Given the impossibility of providing a summary of all this material, here we have limited ourselves to mentioning some particularly striking examples. In a letter dated 1967, Giulio Carlo Argan (9B/2, fasc. 65) invited the director to take part in a conference on “the visual space of cities: urban planning and cinema”. The event with a clear multidisciplinary focus included Antonioni’s encounter with a numner of architects and urban planners. In a letter of 1975, the former reporter Vittorio Bonicelli declared he was moved by Professione: reporter (The Passenger, 1975) and wondered at the filmmaker’s deep insight into the “horrible burden” of the occupation. Finally, other letters, such as one from Sciascia in 1959 dealing with L’avventura (1960) or from Calvino in 1965 relating to Blow Up (1966, 9B/4, fasc. 311), show that Antonioni often relied on the advice of great writers. A trust that was apparently reciprocated: in a letter sent by Umberto Eco in 1984 (9B/2, fasc. 123) it turns out for example that Antonioni was to have directed the adaptation of The Name of the Rose, but to Eco’s great regret the project was then passed to Jean-Jacques Annaud, probably for production reasons.

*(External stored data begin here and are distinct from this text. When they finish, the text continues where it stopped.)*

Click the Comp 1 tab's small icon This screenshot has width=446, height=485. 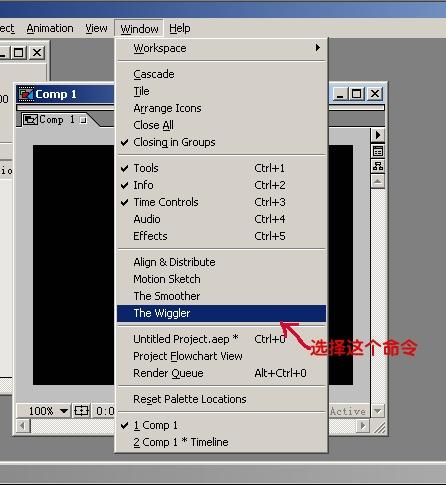click(x=30, y=120)
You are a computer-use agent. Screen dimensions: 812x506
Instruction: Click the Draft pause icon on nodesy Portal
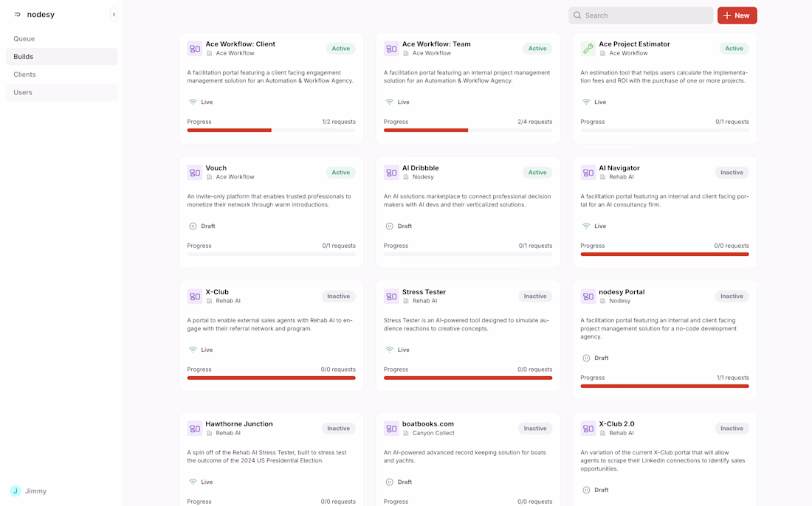pyautogui.click(x=586, y=358)
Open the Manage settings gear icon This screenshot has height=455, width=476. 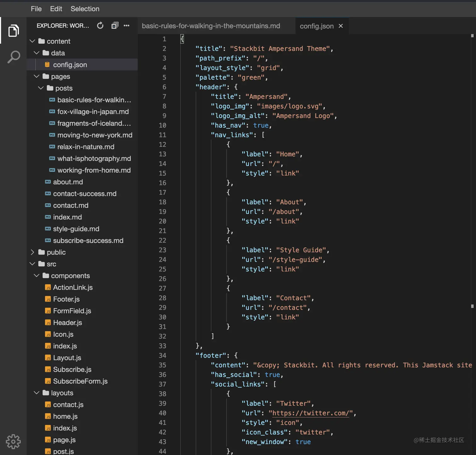tap(13, 442)
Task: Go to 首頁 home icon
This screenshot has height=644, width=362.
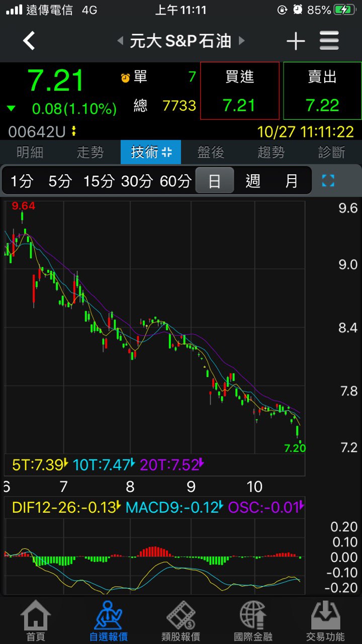Action: [x=36, y=620]
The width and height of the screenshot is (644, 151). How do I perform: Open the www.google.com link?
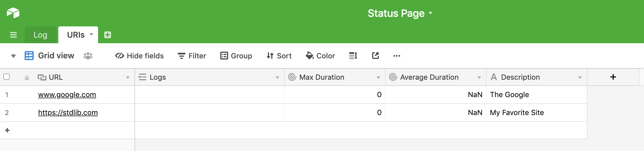pyautogui.click(x=67, y=95)
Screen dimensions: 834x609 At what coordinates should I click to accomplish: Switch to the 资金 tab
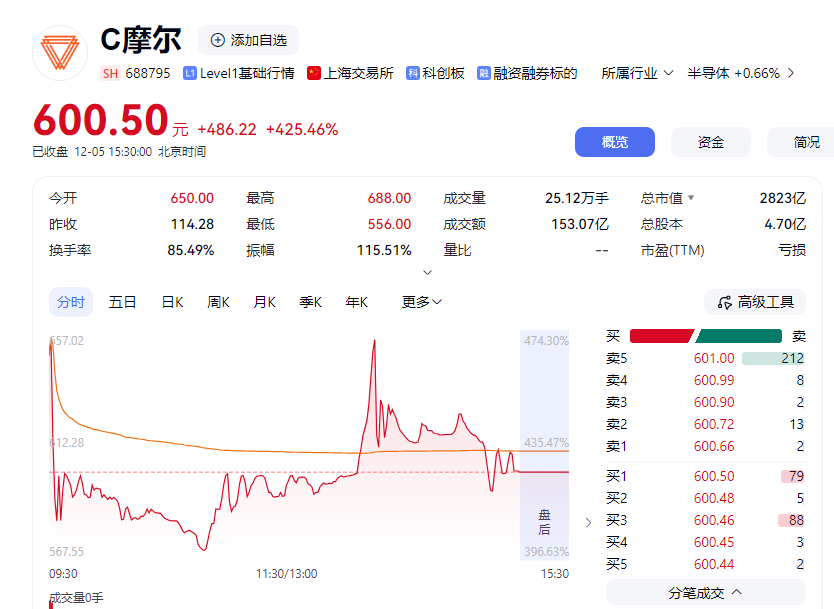coord(710,141)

Less extensive than the first group but equally interesting in terms of content, the “Correspondence Sent” brings together the drafts of letters sent by Antonioni in the 1960s and 1980s. Also in this case the list of recipients – Argan, Eco, Giulio Einaudi, Piero Ottone and others – confirms Antonioni’s response to wide-ranging cultural requests. But such exchanges also offer an insight into on the genesis of his films. In this respect, see the long undated letter to Tonino Guerra and Ottiero Ottieri (b. 9A/1, fasc. 33), both of whom worked on the script of L’eclisse (1962), in which the Antonioni explains the psychology of the character of Vittoria in the smallest details.